● **Texto extraído**:

Satisfação em Servir a Jeová
Segundo narrado por HENRI GEIGER
EU TROUXE comigo da fronte da Primeira Guerra Mundial uma fome pela justiça e pela verdade. E não a matei até abril de 1920, quando algo especial veio a Estrasburgo, França, onde eu morava com minha mãe e era engenheiro de construções de concreto. O acontecimento especial foi a chegada do “Foto-Drama da Criação” da Sociedade Torre de Vigia de Bíblias e Tratados, uma explicação ilustrada dos propósitos de Deus, usando-se slides e fitas de cinema. Desta explicação pictórica dos propósitos de Deus eu aprendi mais sobre a Bíblia do que em todos os meus trinta anos na Igreja Evangélica. Era espiritualmente satisfatório.

● **Suas tarefas**:
1/ Indique se cada afirmação abaixo está de acordo com o relato sobre o Foto-Drama da Criação, respondendo sim ou não e citando as palavras do relato que decidem a questão: (a) Quem narra morava em Estrasburgo com a mãe. (b) A apresentação do Foto-Drama fazia uso de slides e fitas de cinema. (c) Quem narra trabalhava como professor.
2/ Prolongue o relato sobre o Foto-Drama da Criação a partir do ponto em que ele termina, em um ou dois parágrafos.

● **Dados apresentados**:
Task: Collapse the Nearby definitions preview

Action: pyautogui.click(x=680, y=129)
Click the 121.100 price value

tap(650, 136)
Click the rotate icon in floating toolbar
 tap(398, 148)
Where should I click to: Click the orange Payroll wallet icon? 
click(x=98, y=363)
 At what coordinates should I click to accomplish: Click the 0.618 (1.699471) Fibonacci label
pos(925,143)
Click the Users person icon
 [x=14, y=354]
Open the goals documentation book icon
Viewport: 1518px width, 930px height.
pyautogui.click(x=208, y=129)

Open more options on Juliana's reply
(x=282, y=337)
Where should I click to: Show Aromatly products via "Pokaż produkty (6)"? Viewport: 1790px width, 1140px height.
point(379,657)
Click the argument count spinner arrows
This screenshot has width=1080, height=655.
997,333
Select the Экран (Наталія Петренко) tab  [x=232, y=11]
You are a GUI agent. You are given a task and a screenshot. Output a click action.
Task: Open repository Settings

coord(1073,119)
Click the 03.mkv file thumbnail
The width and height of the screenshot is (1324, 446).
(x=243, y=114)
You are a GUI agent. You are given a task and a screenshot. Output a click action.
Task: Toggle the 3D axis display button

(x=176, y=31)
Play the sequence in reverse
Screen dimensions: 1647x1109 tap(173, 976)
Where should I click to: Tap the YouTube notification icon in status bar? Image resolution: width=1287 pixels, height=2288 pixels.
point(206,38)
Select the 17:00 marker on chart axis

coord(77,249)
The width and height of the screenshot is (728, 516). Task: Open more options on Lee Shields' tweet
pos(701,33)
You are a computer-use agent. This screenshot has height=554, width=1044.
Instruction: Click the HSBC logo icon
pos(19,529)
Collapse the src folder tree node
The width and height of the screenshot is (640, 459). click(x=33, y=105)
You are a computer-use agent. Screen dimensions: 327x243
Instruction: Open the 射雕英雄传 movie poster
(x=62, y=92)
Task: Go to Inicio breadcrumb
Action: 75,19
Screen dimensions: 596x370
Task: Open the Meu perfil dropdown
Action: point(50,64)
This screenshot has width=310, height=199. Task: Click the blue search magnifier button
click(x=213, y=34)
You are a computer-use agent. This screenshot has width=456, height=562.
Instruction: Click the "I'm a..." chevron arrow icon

● **Respostas por tarefa**:
1/
(a) Sim: "onde eu morava com minha mãe".
(b) Sim: "usando-se slides e fitas de cinema".
(c) Não: "era engenheiro de construções de concreto".

2/
Daquele dia em diante eu não mais perdi as reuniões dos Estudantes na Bíblia, conforme eram então conhecidas as testemunhas de Jeová; e de maio a agosto eu estudei bem todos os seis volumes de Estudos nas Escrituras, escrito [em inglês] por Charles T. Russell, primeiro presidente da Sociedade. Casei-me em maio e em setembro eu e minha esposa dedicamo-nos ao Deus Altíssimo por imersão em água.
PRIMÓRDIOS
A exibição do “Foto-Drama da Criação” foi realmente a primeira atividade pública do povo de Jeová em Alsácia. Tendo desejo de ajudar neste trabalho, eu viajava de trem todas as noites para os lugares em que o filme estava sendo exibido. Estando viajando pela Europa em 1920, J. F. Rutherford, então presidente da Sociedade Torre de Vigia, também veio a Estrasburgo, para proferir o discurso: “Milhões Que Agora Vivem Jamais Morrerão.” Anunciamos cabalmente esse discurso e foi um gigantesco sucesso.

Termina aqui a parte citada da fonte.